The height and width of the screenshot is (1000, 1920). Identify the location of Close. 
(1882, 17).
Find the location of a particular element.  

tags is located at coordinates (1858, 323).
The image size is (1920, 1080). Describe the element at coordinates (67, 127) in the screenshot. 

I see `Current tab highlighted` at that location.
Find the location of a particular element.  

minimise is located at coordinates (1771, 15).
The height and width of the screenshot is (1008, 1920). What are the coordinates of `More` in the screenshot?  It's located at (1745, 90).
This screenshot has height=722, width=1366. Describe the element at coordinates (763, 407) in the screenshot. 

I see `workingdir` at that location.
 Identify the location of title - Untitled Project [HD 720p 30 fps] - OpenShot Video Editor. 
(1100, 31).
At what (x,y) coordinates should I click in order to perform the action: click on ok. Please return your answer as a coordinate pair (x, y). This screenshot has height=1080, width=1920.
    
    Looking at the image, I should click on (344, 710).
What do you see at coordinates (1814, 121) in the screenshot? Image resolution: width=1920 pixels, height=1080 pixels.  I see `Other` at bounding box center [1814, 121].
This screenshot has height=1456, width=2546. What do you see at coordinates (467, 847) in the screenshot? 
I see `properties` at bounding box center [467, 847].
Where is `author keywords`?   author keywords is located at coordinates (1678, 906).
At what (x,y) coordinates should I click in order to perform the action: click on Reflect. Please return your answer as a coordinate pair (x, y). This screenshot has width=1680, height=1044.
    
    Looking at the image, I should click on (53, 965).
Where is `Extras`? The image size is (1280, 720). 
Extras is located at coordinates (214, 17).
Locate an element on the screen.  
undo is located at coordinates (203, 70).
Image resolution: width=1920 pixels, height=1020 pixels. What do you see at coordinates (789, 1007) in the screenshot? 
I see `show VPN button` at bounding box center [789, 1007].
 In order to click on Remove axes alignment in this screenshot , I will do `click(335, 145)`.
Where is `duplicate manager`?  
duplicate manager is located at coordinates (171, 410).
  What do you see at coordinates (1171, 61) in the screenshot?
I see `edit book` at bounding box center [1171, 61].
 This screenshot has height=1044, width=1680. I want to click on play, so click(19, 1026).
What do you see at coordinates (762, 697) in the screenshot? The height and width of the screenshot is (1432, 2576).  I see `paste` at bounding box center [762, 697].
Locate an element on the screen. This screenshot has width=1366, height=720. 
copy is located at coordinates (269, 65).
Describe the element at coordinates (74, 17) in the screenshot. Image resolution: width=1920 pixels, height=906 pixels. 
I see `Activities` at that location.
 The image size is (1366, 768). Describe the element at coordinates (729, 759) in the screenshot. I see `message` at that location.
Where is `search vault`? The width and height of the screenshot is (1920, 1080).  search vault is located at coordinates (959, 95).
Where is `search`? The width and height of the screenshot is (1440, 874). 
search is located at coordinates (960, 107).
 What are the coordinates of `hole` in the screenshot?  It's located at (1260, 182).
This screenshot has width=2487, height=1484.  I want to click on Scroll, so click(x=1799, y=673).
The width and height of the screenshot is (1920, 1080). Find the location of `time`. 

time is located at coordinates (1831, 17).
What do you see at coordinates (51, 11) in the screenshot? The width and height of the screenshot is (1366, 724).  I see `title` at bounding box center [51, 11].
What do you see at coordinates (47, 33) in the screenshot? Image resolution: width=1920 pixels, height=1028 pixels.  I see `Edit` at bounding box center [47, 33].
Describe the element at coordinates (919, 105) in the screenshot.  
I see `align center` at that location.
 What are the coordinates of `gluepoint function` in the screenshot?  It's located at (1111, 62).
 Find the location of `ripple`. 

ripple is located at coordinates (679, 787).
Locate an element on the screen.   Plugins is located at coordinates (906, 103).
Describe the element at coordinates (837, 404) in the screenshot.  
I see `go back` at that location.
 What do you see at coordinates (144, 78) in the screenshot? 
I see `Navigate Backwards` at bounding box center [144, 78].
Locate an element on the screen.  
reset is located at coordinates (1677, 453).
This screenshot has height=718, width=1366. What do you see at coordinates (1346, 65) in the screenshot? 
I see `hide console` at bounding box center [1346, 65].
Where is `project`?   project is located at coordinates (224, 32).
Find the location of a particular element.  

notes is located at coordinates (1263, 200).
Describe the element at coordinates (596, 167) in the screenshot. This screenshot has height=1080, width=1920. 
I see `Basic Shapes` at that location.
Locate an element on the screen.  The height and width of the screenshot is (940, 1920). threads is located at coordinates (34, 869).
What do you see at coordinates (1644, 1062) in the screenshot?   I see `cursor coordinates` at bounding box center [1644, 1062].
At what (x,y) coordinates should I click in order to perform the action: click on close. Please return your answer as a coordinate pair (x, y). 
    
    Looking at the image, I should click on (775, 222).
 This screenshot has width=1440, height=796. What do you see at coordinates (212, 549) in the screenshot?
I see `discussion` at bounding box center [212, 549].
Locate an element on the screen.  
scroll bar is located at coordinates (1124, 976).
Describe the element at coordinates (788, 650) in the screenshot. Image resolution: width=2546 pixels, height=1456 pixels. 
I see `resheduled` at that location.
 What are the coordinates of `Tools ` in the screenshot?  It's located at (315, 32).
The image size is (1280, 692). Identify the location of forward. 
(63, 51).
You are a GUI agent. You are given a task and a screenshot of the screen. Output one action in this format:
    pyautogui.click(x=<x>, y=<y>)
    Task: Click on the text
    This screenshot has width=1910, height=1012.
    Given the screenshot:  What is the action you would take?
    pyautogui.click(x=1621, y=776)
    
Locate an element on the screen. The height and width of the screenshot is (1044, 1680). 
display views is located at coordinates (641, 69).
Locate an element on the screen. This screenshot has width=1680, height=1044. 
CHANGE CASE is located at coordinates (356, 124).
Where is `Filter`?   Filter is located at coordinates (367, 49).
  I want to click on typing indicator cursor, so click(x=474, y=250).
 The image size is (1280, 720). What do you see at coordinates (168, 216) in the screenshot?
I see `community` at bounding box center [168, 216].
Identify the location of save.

AIM OF THE EXERCISE
Copy every one of the items above word for word.

FULL OUTPUT
The height and width of the screenshot is (1000, 1920). Identify the location of Close. 
(1882, 17).
Find the location of a particular element.  

tags is located at coordinates (1858, 323).
The image size is (1920, 1080). Describe the element at coordinates (67, 127) in the screenshot. 

I see `Current tab highlighted` at that location.
Find the location of a particular element.  

minimise is located at coordinates (1771, 15).
The height and width of the screenshot is (1008, 1920). What are the coordinates of `More` in the screenshot?  It's located at (1745, 90).
This screenshot has height=722, width=1366. Describe the element at coordinates (763, 407) in the screenshot. 

I see `workingdir` at that location.
 Identify the location of title - Untitled Project [HD 720p 30 fps] - OpenShot Video Editor. 
(1100, 31).
At what (x,y) coordinates should I click in order to perform the action: click on ok. Please return your answer as a coordinate pair (x, y). This screenshot has height=1080, width=1920.
    
    Looking at the image, I should click on (344, 710).
What do you see at coordinates (1814, 121) in the screenshot? Image resolution: width=1920 pixels, height=1080 pixels.  I see `Other` at bounding box center [1814, 121].
This screenshot has height=1456, width=2546. What do you see at coordinates (467, 847) in the screenshot? 
I see `properties` at bounding box center [467, 847].
Where is `author keywords`?   author keywords is located at coordinates (1678, 906).
At what (x,y) coordinates should I click in order to perform the action: click on Reflect. Please return your answer as a coordinate pair (x, y). This screenshot has width=1680, height=1044.
    
    Looking at the image, I should click on (53, 965).
Where is `Extras`? The image size is (1280, 720). 
Extras is located at coordinates (214, 17).
Locate an element on the screen.  
undo is located at coordinates (203, 70).
Image resolution: width=1920 pixels, height=1020 pixels. What do you see at coordinates (789, 1007) in the screenshot? 
I see `show VPN button` at bounding box center [789, 1007].
 In order to click on Remove axes alignment in this screenshot , I will do `click(335, 145)`.
Where is `duplicate manager`?  
duplicate manager is located at coordinates (171, 410).
  What do you see at coordinates (1171, 61) in the screenshot?
I see `edit book` at bounding box center [1171, 61].
 This screenshot has height=1044, width=1680. I want to click on play, so click(19, 1026).
What do you see at coordinates (762, 697) in the screenshot? The height and width of the screenshot is (1432, 2576).  I see `paste` at bounding box center [762, 697].
Locate an element on the screen. This screenshot has width=1366, height=720. 
copy is located at coordinates (269, 65).
Describe the element at coordinates (74, 17) in the screenshot. Image resolution: width=1920 pixels, height=906 pixels. 
I see `Activities` at that location.
 The image size is (1366, 768). Describe the element at coordinates (729, 759) in the screenshot. I see `message` at that location.
Where is `search vault`? The width and height of the screenshot is (1920, 1080).  search vault is located at coordinates (959, 95).
Where is `search`? The width and height of the screenshot is (1440, 874). 
search is located at coordinates (960, 107).
 What are the coordinates of `hole` in the screenshot?  It's located at (1260, 182).
This screenshot has width=2487, height=1484.  I want to click on Scroll, so click(x=1799, y=673).
The width and height of the screenshot is (1920, 1080). Find the location of `time`. 

time is located at coordinates (1831, 17).
What do you see at coordinates (51, 11) in the screenshot? The width and height of the screenshot is (1366, 724).  I see `title` at bounding box center [51, 11].
What do you see at coordinates (47, 33) in the screenshot? Image resolution: width=1920 pixels, height=1028 pixels.  I see `Edit` at bounding box center [47, 33].
Describe the element at coordinates (919, 105) in the screenshot.  
I see `align center` at that location.
 What are the coordinates of `gluepoint function` in the screenshot?  It's located at (1111, 62).
 Find the location of `ripple`. 

ripple is located at coordinates (679, 787).
Locate an element on the screen.   Plugins is located at coordinates (906, 103).
Describe the element at coordinates (837, 404) in the screenshot.  
I see `go back` at that location.
 What do you see at coordinates (144, 78) in the screenshot? 
I see `Navigate Backwards` at bounding box center [144, 78].
Locate an element on the screen.  
reset is located at coordinates (1677, 453).
This screenshot has height=718, width=1366. What do you see at coordinates (1346, 65) in the screenshot? 
I see `hide console` at bounding box center [1346, 65].
Where is `project`?   project is located at coordinates (224, 32).
Find the location of a particular element.  

notes is located at coordinates (1263, 200).
Describe the element at coordinates (596, 167) in the screenshot. This screenshot has height=1080, width=1920. 
I see `Basic Shapes` at that location.
Locate an element on the screen.  The height and width of the screenshot is (940, 1920). threads is located at coordinates (34, 869).
What do you see at coordinates (1644, 1062) in the screenshot?   I see `cursor coordinates` at bounding box center [1644, 1062].
At what (x,y) coordinates should I click in order to perform the action: click on close. Please return your answer as a coordinate pair (x, y). 
    
    Looking at the image, I should click on (775, 222).
 This screenshot has width=1440, height=796. What do you see at coordinates (212, 549) in the screenshot?
I see `discussion` at bounding box center [212, 549].
Locate an element on the screen.  
scroll bar is located at coordinates (1124, 976).
Describe the element at coordinates (788, 650) in the screenshot. Image resolution: width=2546 pixels, height=1456 pixels. 
I see `resheduled` at that location.
 What are the coordinates of `Tools ` in the screenshot?  It's located at (315, 32).
The image size is (1280, 692). Identify the location of forward. 
(63, 51).
You are a GUI agent. You are given a task and a screenshot of the screen. Output one action in this format:
    pyautogui.click(x=<x>, y=<y>)
    Task: Click on the text
    This screenshot has width=1910, height=1012.
    Given the screenshot:  What is the action you would take?
    pyautogui.click(x=1621, y=776)
    
Locate an element on the screen. The height and width of the screenshot is (1044, 1680). 
display views is located at coordinates (641, 69).
Locate an element on the screen. This screenshot has width=1680, height=1044. 
CHANGE CASE is located at coordinates (356, 124).
Where is `Filter`?   Filter is located at coordinates (367, 49).
  I want to click on typing indicator cursor, so click(x=474, y=250).
 The image size is (1280, 720). What do you see at coordinates (168, 216) in the screenshot?
I see `community` at bounding box center [168, 216].
Identify the location of save.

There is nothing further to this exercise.